*Exercise instructions:*
Reproduce the material that follows, please, but only from its first line to the line containing "You are a computer-use agent. Viewport: 404px", inclusive.

· · · · · · ·

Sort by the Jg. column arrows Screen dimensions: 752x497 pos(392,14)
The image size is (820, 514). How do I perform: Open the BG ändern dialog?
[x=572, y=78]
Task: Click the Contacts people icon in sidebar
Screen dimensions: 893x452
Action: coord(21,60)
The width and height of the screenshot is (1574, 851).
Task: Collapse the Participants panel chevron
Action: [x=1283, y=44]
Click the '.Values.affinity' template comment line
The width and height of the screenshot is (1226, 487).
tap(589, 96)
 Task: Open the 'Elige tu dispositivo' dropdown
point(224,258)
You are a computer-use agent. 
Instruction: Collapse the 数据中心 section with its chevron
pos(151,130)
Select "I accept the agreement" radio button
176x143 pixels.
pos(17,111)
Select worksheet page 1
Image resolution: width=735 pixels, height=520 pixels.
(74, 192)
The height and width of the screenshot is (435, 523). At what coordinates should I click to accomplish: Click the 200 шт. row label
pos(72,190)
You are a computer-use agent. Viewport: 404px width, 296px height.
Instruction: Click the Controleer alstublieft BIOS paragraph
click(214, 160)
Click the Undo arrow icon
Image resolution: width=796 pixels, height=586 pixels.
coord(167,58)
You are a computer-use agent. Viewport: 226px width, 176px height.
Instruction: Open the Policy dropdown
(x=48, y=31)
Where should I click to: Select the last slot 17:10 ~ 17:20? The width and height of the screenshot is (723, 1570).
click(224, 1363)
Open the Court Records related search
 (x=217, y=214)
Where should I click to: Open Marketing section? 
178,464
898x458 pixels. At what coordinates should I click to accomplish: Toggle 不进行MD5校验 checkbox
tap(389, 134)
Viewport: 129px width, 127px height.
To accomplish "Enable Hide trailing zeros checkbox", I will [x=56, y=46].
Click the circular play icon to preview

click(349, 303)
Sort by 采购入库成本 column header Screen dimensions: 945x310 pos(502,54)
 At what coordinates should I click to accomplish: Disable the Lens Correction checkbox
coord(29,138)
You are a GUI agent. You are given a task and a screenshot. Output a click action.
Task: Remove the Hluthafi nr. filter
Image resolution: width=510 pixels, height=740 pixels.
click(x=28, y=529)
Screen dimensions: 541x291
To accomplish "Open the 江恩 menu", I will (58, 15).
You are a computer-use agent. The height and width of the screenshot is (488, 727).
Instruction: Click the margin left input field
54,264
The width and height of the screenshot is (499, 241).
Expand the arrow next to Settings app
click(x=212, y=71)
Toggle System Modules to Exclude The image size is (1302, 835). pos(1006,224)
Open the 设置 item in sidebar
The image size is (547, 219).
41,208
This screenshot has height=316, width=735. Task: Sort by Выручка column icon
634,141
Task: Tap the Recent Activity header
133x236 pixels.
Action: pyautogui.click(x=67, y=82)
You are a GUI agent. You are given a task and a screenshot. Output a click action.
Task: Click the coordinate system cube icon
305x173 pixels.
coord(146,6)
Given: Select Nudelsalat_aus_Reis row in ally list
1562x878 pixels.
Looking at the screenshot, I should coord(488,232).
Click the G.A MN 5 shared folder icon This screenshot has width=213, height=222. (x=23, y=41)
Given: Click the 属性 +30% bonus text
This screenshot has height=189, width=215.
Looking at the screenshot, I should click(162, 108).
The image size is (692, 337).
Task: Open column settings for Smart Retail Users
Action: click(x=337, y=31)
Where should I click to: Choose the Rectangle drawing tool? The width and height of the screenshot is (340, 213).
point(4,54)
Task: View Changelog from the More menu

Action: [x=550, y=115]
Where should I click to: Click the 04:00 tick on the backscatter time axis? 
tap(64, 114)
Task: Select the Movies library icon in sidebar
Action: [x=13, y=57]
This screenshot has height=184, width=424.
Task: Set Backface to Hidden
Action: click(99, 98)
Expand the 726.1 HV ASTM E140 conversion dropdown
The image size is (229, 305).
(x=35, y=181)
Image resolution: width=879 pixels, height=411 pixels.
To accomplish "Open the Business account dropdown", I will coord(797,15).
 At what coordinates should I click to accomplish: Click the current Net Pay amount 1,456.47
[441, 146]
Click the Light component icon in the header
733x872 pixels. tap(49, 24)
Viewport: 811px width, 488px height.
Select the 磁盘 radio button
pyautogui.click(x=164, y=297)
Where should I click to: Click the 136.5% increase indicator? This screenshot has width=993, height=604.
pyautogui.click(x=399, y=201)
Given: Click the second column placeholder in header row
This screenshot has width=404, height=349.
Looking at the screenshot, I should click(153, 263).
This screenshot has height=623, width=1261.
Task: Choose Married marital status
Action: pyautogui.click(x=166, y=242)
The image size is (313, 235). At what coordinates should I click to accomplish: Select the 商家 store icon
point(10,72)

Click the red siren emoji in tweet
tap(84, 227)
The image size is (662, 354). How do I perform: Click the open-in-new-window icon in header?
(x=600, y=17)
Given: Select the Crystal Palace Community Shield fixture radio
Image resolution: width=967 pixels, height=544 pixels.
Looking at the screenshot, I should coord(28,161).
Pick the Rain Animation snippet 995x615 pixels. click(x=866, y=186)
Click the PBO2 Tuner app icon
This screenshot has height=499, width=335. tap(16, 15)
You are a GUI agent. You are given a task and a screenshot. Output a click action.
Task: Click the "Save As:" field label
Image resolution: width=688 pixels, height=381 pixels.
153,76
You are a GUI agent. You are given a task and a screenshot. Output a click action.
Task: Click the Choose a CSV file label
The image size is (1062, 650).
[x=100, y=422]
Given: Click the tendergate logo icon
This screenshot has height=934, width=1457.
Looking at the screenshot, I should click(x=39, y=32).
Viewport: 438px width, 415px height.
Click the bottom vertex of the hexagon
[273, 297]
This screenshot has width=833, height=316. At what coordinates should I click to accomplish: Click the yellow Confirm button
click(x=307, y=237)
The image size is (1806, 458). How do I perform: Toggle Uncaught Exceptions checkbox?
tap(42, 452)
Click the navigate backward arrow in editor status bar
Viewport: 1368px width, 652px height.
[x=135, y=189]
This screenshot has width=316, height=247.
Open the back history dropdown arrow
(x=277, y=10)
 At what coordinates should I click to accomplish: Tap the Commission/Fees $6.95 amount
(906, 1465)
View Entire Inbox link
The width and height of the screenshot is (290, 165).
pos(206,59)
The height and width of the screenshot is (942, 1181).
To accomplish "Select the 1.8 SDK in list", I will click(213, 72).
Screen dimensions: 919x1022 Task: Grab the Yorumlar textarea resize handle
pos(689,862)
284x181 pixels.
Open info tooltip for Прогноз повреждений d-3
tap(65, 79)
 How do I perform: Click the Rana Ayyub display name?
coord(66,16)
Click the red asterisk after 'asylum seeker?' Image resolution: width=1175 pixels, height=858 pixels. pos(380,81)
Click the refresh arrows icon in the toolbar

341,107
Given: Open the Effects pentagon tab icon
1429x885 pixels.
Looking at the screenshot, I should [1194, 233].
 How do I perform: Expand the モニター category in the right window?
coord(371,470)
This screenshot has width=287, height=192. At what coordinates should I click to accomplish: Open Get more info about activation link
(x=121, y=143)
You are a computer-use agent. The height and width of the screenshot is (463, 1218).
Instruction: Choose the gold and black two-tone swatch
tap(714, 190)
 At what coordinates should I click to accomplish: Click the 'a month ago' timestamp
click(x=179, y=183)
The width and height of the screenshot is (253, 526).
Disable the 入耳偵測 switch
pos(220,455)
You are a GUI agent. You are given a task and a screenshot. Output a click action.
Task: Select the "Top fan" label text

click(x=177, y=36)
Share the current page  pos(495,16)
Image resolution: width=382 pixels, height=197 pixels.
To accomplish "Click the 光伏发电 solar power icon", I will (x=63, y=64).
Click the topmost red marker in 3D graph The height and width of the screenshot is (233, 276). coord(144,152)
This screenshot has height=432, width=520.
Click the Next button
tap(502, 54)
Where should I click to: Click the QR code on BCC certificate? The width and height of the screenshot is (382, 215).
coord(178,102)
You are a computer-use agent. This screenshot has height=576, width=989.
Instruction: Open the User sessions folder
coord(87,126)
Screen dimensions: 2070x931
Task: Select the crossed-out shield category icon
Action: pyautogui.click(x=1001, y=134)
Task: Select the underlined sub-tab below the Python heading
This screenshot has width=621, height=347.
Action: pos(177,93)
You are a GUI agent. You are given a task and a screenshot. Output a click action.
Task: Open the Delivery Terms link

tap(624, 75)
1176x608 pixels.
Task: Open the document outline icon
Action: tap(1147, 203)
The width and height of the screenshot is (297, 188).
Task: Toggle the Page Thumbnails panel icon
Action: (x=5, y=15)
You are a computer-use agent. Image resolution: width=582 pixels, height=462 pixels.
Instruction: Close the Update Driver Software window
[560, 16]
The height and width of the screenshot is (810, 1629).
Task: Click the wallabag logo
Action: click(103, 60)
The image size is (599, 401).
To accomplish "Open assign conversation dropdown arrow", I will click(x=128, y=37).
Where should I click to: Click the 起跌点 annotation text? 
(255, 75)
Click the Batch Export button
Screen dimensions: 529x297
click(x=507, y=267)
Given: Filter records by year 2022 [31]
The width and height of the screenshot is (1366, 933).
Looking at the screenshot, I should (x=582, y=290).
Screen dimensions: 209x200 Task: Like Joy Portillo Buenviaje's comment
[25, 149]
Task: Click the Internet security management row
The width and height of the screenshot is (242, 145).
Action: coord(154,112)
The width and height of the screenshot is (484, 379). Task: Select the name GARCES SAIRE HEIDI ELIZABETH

· · · · · · ·

*Answer to the problem:*
Sort by the Jg. column arrows Screen dimensions: 752x497 pos(392,14)
The image size is (820, 514). How do I perform: Open the BG ändern dialog?
[x=572, y=78]
Task: Click the Contacts people icon in sidebar
Screen dimensions: 893x452
Action: coord(21,60)
The width and height of the screenshot is (1574, 851).
Task: Collapse the Participants panel chevron
Action: [x=1283, y=44]
Click the '.Values.affinity' template comment line
The width and height of the screenshot is (1226, 487).
tap(589, 96)
 Task: Open the 'Elige tu dispositivo' dropdown
point(224,258)
You are a computer-use agent. 
Instruction: Collapse the 数据中心 section with its chevron
pos(151,130)
Select "I accept the agreement" radio button
176x143 pixels.
pos(17,111)
Select worksheet page 1
Image resolution: width=735 pixels, height=520 pixels.
(74, 192)
The height and width of the screenshot is (435, 523). At what coordinates should I click to accomplish: Click the 200 шт. row label
pos(72,190)
You are a computer-use agent. Viewport: 404px width, 296px height.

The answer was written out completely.